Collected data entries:
Content starts
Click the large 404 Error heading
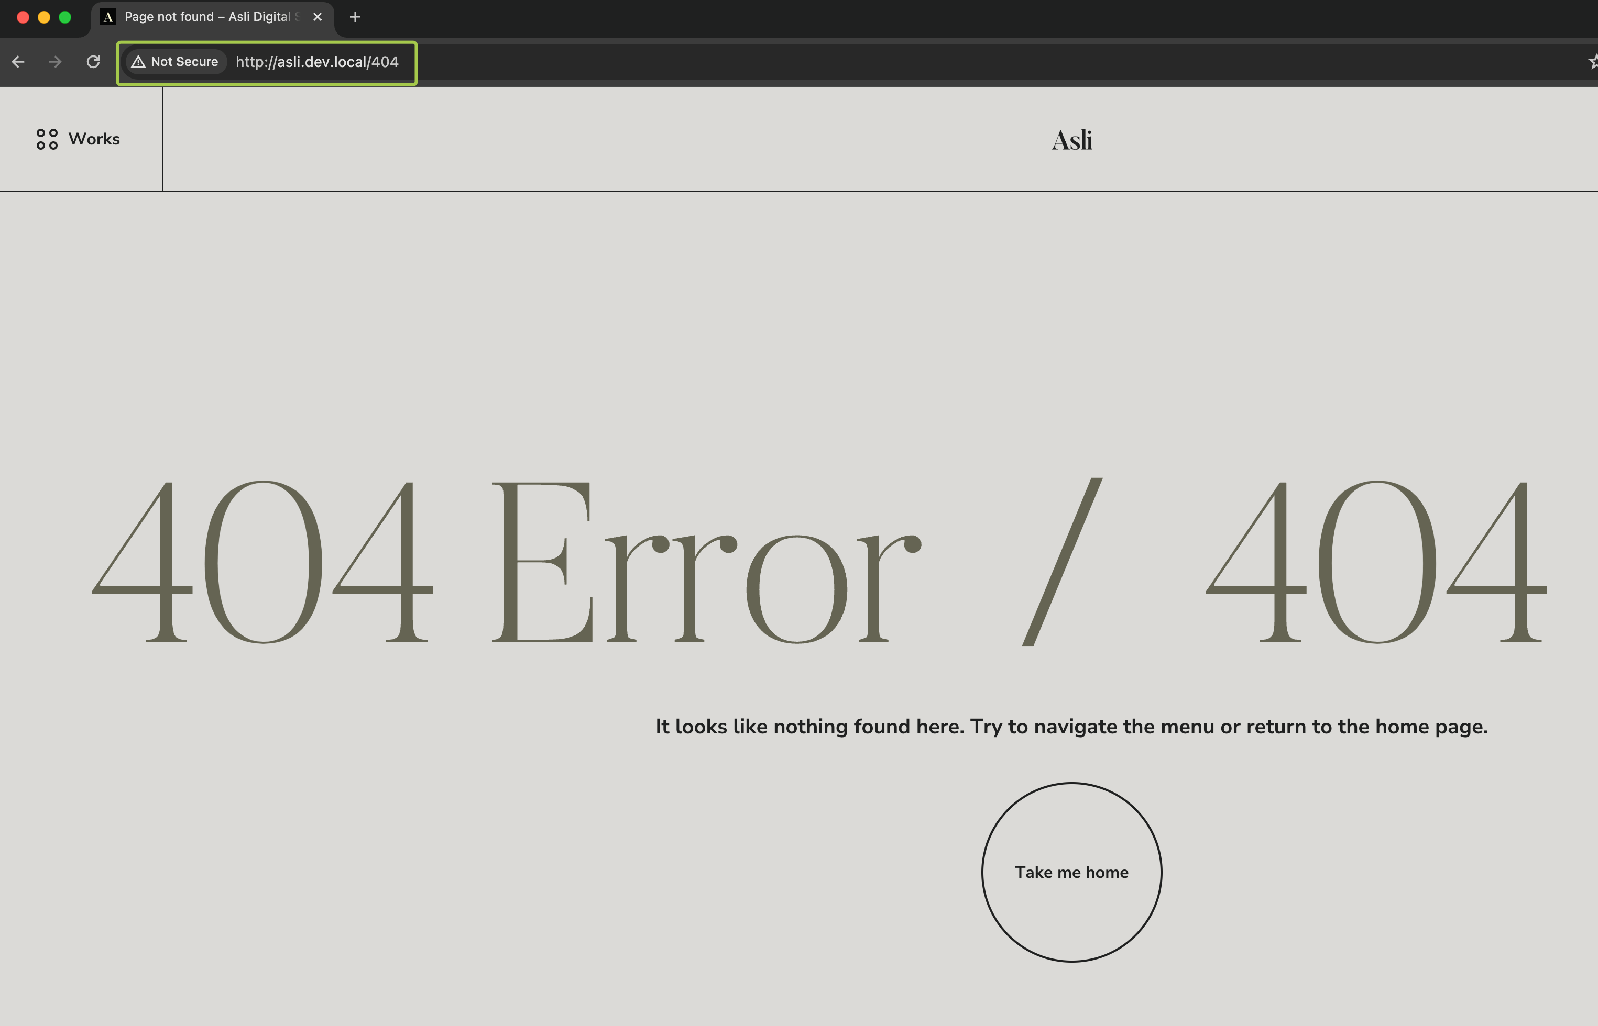 pyautogui.click(x=507, y=563)
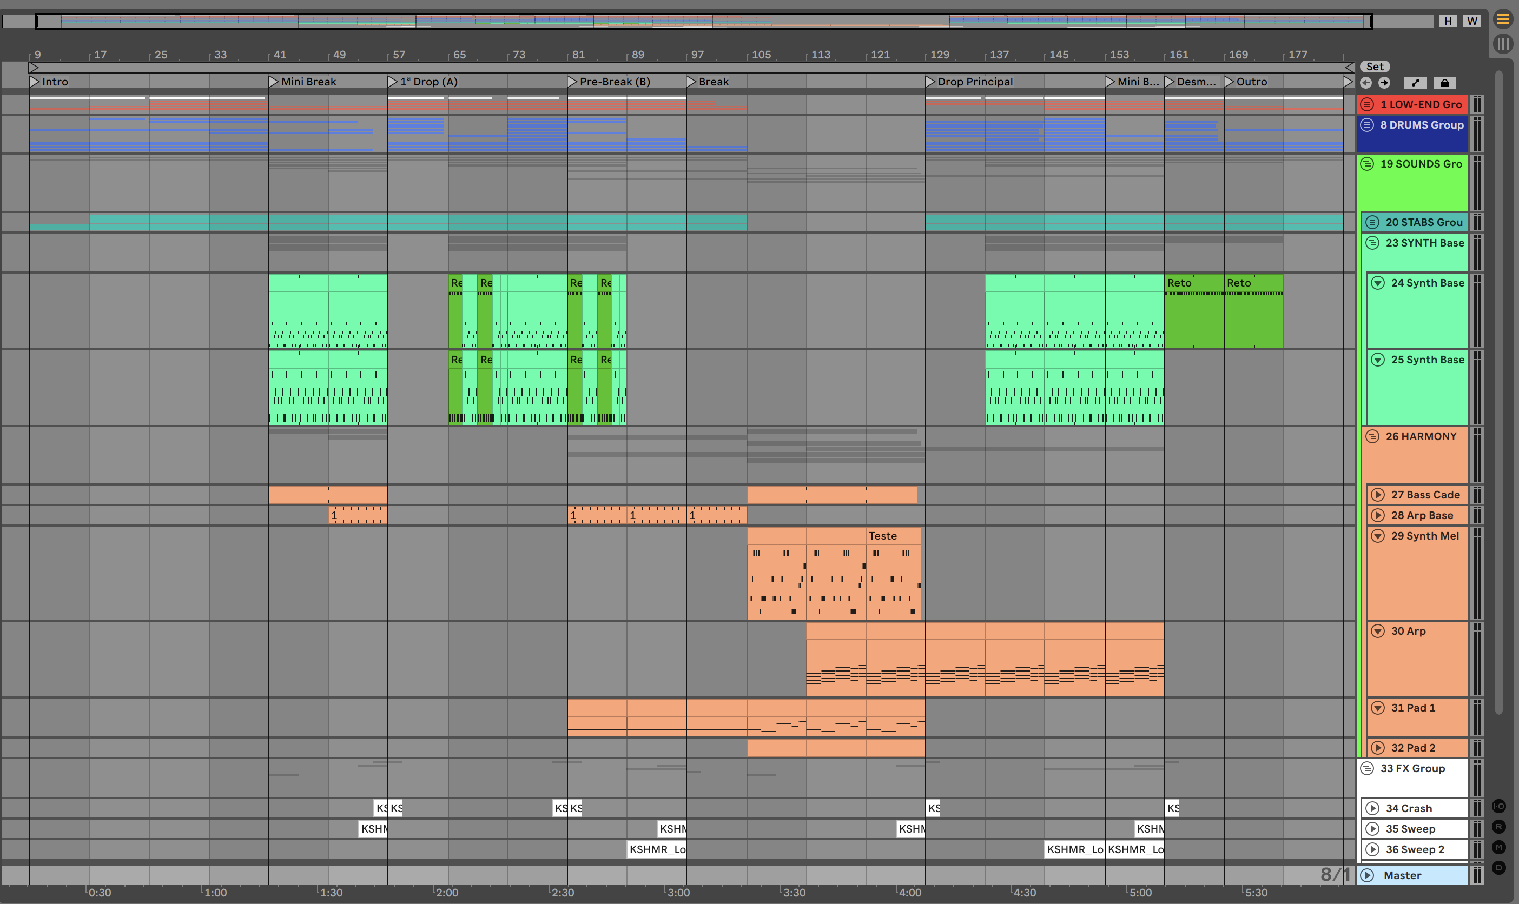Unfold the 1 LOW-END group track
The width and height of the screenshot is (1519, 904).
click(x=1367, y=104)

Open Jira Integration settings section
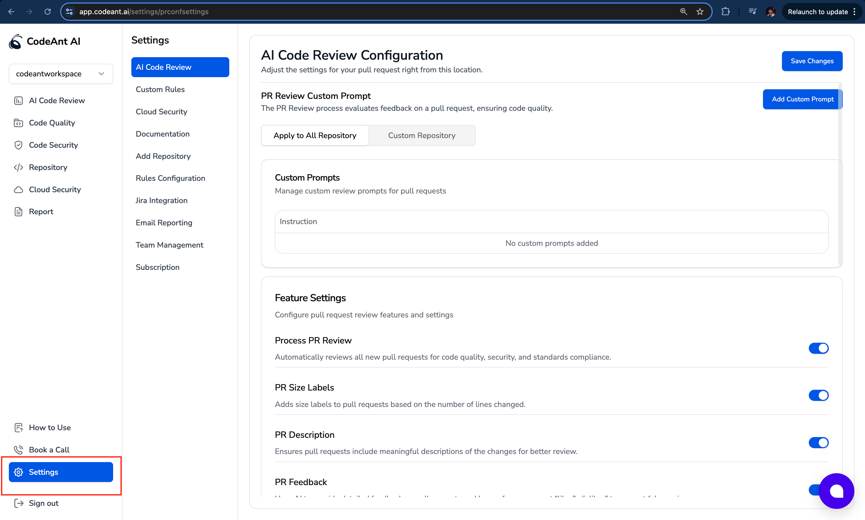pyautogui.click(x=161, y=200)
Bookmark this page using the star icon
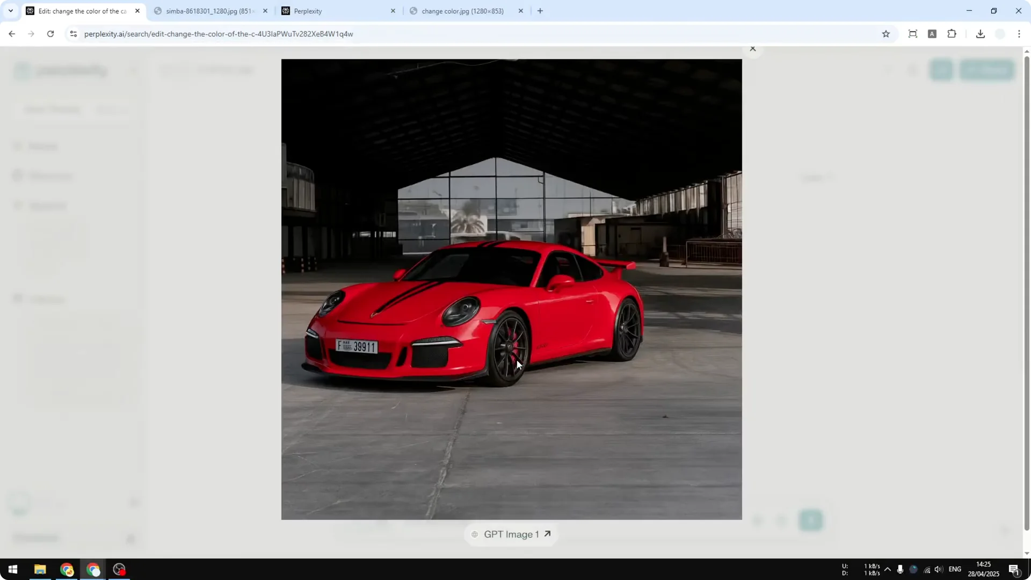1031x580 pixels. click(886, 34)
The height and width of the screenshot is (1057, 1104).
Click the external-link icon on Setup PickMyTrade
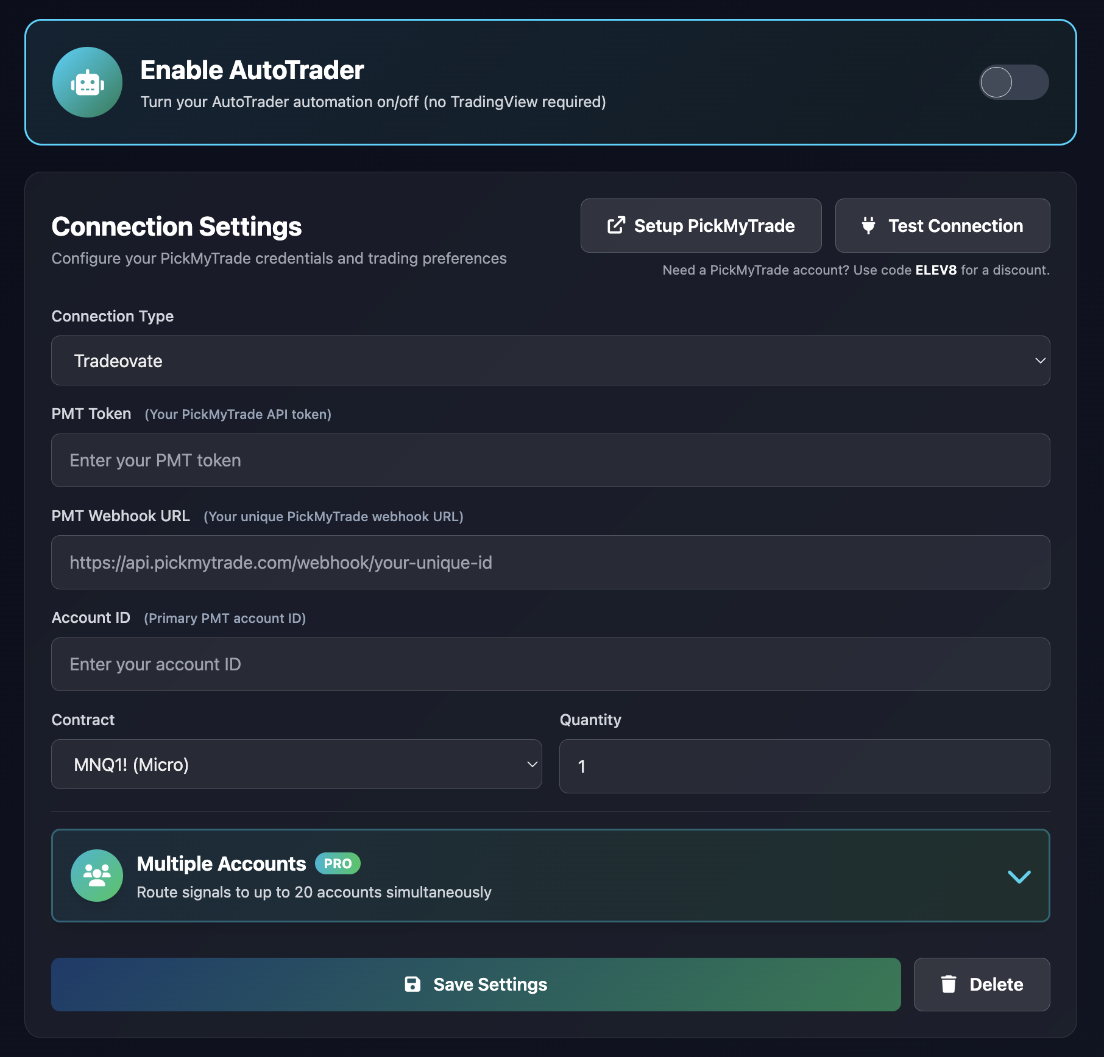coord(617,225)
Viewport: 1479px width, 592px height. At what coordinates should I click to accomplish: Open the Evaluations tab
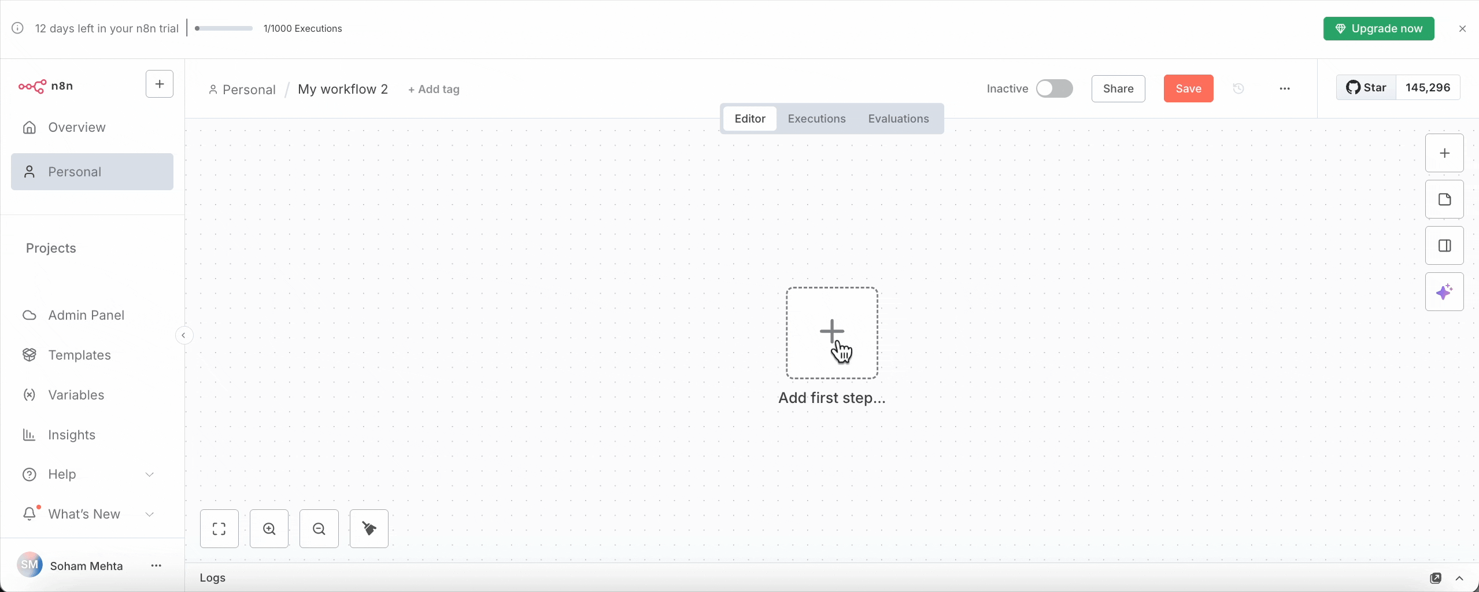[x=898, y=119]
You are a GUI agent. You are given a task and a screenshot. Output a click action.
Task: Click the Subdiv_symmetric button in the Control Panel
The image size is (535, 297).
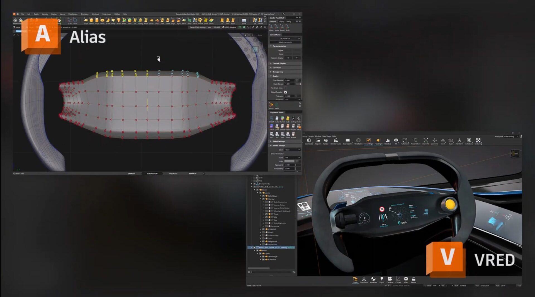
Content ends
Work to be completed: Every line from the one containing "Viewport: 1479px width, 592px" through the last line of the data, both included, is to be repeated exactly; the pictures are to be left out.

Response:
Viewport: 1479px width, 592px height. At what coordinates should I click to accomplish: Open the Evaluations tab
[x=898, y=119]
You are a GUI agent. You are given a task and a screenshot. Output a click action.
Task: Click the Subdiv_symmetric button in the Control Panel
The image size is (535, 297).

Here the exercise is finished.